[EXERCISE DESCRIPTION]:
Answer these from the passage below on albumin use in ICUs:
(a) How much were attending physicians offered per covered week?
(b) What average albumin cost per patient-day could a unit maintain to meet the target?
(c) Albumin orders for which patients were excluded from the use and cost calculations?

(PASSAGE TO READ Opens)

During the first intervention year, ICUs received monthly
feedback reports including albumin utilization for their unit
and the other ICUs. Additionally, attending physicians and
APPs were offered a unit-based financial incentive to reduce
albumin utilization by 25% from baseline or maintain an average albumin cost of $15 per patient-day or less. These targets
were decided in collaborative discussions with each ICUs
medical director and lead APP. Attending physicians were
offered $250 per covered week. APPs were offered $2,500 for
the year. We sized these rewards to capture providers attention, but not so large that providers might avoid appropriate
albumin use. Both the financial incentive and feedback reports
ended after the first intervention year. Albumin orders for liver
transplant patients were excluded from albumin use and cost
measure calculations.

(PASSAGE TO READ Closes)
(SUPPLIED INFORMATION Opens)

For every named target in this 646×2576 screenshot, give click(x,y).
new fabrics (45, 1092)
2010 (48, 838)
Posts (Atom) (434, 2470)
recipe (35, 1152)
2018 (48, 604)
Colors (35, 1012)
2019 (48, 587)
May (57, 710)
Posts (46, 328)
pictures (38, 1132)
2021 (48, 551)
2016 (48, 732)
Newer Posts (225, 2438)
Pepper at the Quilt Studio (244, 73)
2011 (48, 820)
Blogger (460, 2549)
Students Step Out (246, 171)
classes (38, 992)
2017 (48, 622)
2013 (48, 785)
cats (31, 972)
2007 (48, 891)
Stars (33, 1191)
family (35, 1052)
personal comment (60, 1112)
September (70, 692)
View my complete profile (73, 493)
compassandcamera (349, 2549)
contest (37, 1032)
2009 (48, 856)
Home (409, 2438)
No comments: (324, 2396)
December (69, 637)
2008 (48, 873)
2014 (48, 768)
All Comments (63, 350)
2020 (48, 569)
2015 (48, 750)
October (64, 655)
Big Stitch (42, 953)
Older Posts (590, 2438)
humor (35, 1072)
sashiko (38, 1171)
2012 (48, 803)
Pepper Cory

(SUPPLIED INFORMATION Closes)

[EXERCISE SOLUTION]:
(a) $250
(b) $15 per patient-day or less
(c) Liver transplant patients